[Exercise material]

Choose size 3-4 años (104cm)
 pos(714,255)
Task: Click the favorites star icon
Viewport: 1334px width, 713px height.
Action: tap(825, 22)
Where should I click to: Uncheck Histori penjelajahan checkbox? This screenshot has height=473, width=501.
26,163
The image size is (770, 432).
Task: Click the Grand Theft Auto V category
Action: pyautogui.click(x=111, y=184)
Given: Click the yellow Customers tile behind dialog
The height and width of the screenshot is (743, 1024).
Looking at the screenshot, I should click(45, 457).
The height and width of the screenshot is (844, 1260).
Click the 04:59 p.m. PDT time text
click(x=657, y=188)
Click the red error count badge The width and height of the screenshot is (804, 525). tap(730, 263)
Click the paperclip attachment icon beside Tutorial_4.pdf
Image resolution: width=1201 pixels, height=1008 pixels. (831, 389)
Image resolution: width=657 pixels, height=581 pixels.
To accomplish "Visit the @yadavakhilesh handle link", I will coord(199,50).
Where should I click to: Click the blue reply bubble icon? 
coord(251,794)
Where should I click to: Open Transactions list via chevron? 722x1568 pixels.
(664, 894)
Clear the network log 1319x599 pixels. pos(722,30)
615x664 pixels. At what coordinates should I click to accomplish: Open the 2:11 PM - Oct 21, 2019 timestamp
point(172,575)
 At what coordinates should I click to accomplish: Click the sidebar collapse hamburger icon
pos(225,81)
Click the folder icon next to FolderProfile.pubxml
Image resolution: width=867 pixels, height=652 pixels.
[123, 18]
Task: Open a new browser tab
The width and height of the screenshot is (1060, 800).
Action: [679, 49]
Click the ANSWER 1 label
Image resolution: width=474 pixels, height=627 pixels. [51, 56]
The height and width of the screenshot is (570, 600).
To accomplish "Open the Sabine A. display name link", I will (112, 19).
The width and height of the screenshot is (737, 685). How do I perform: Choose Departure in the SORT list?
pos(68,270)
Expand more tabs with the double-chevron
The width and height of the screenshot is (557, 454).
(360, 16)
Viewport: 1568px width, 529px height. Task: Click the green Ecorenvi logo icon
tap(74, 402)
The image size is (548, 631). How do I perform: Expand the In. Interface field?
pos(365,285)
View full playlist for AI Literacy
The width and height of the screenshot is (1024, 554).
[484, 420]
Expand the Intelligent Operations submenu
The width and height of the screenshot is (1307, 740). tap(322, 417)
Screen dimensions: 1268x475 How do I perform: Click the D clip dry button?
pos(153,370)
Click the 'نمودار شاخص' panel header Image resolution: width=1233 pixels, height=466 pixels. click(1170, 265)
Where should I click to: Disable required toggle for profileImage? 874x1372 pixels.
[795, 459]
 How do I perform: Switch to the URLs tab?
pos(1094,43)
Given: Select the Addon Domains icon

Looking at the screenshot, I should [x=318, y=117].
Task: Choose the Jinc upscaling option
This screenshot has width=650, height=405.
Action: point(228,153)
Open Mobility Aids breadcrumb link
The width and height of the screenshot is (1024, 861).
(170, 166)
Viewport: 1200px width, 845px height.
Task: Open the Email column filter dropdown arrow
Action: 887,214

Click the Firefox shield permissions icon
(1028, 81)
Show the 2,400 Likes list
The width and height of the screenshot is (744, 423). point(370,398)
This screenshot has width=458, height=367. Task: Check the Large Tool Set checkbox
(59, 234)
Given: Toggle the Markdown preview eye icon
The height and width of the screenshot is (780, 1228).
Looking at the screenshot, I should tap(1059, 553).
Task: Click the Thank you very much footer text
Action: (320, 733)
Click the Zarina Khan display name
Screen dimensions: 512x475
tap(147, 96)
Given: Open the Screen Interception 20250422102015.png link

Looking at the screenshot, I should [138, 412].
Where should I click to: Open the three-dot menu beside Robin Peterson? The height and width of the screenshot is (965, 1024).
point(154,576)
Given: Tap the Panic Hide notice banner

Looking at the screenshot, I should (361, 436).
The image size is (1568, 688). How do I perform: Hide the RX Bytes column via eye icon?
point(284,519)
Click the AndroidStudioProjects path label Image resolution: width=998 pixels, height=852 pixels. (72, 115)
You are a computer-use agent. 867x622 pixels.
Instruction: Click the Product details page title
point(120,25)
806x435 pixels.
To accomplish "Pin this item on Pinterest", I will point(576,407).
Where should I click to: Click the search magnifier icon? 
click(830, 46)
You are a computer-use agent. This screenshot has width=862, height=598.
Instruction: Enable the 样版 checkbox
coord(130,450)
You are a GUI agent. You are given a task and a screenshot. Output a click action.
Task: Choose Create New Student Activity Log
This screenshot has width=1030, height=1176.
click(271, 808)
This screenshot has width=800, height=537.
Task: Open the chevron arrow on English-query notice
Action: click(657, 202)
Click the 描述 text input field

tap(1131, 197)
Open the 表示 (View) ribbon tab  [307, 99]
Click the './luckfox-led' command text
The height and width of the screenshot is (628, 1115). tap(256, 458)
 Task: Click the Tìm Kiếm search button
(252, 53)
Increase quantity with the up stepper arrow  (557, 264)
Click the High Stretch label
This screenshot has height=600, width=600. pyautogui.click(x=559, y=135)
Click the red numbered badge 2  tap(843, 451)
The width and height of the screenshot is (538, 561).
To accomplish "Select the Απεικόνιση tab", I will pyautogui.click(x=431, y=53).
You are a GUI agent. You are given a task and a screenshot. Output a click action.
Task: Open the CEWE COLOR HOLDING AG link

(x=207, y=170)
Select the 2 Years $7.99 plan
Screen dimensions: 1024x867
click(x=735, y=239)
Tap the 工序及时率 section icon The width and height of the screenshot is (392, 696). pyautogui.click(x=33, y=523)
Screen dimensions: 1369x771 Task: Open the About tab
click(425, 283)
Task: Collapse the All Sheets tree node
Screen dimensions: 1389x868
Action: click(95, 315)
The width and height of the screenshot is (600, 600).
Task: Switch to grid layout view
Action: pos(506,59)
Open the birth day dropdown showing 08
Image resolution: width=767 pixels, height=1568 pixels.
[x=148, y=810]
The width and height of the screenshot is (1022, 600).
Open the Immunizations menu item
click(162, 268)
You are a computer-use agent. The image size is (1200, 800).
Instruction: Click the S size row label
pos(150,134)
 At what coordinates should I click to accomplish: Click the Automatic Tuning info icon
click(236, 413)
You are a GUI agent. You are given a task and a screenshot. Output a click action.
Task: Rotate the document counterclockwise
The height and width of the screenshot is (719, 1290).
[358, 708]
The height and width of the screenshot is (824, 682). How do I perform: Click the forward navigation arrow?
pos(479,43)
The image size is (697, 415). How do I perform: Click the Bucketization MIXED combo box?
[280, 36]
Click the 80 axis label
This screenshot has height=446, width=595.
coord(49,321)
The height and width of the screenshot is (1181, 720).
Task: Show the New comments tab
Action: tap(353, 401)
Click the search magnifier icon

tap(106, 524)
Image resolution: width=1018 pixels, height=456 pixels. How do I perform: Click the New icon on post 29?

[/Exercise material]

▶ Exercise details
If a line in the data above contains "will", return that line.

▶ Answer box
To accomplish "Visit the @yadavakhilesh handle link", I will coord(199,50).
To accomplish "Open the Sabine A. display name link", I will (112, 19).
To accomplish "Pin this item on Pinterest", I will point(576,407).
To accomplish "Select the Απεικόνιση tab", I will pyautogui.click(x=431, y=53).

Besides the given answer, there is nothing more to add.